EMF Power Absorption in Bone and Bone Marrow: Mathematical Model

A deterministic mathematical method is adopted to evaluate the power absorption due to EMF radiation in bone and bone marrow. The specific absorption rate (SAR), in both anatomic structures, is computed according to the present mathematical model, is represented spatially in the bone-marrow-bone layers under study. The effect of exposure to electric field of strengths ranging from 1 V/m to 1 kV/m is investigated for a wide frequency spectrum in each layer of the proposed model. The frequency dependence of the SAR, through these layers, is illustrated for frequencies ranging from 1 kHz to1GHz. The present results are in agreement with international safety standards for applied filed strengths of maximum value; 10 V/m for bone and 100 V/m for bone marrow. Moreover the present model shows that oblique incidence results in higher SAR values than with normal incidence, highly evident for low frequency.

Aim: Evaluation of the EMF power absorption and distribution, in bone and bone marrow, due to EMF radiation.

Study Design: Mathematical analysis followed by computer simulation of the problem.

Place and Duration of Study: Department of Engineering Physics & Math., Faculty of Engineering, Cairo University, between May 2014 and Dec.2015.

Methodology: The author employs a bone-marrow-bone model to investigate the effect of incident EMF. The equations governing the total electric and magnetic field distributions in each layer are deduced, considering its biological electromagnetic properties.

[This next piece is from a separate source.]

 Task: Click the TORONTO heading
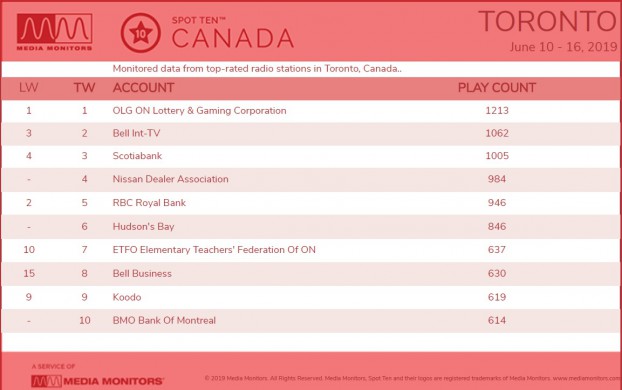[548, 21]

The model is simulated by a computer program using Maple V. The computed values of specific absorption rate (SAR) in bone and bone marrow are graphically represented to show spatial distribution in each one. The exposure to electric field of strength ranging from 1V/m to 1kV/m is investigated using the proposed method. The frequency dependence of the SAR through the bone-marrow-bone layers under study is illustrated for a frequency range of 1 kHz-1GHz.

Results: Electromagnetic radiation of 1 MHz-10MHz induce absorbed power within the safety limits for all applied field strengths. The 1 GHz incident radiation induces SAR values higher than permissible ranges for field strengths above 400V/m whereas the same occurs for a low frequency range at 100 V/m. Moreover, the present results are in agreement with international safety standards for applied filed strengths till 10 V/m for bone and till 100 V/m for bone marrow, covering the applied frequencies (1 kHz -1 GHz). Except for exposure to electric field of strength higher than 100 V/m, the SAR acquired by the bone marrow is within the safety levels.

Conclusion: The results obtained are in agreement with international safety standards for filed strengths of maximum value 10 V/m for bone and 100 V/m for bone marrow. Oblique incidence results in higher SAR values than normal incidence, especially for low frequency (1 kHz).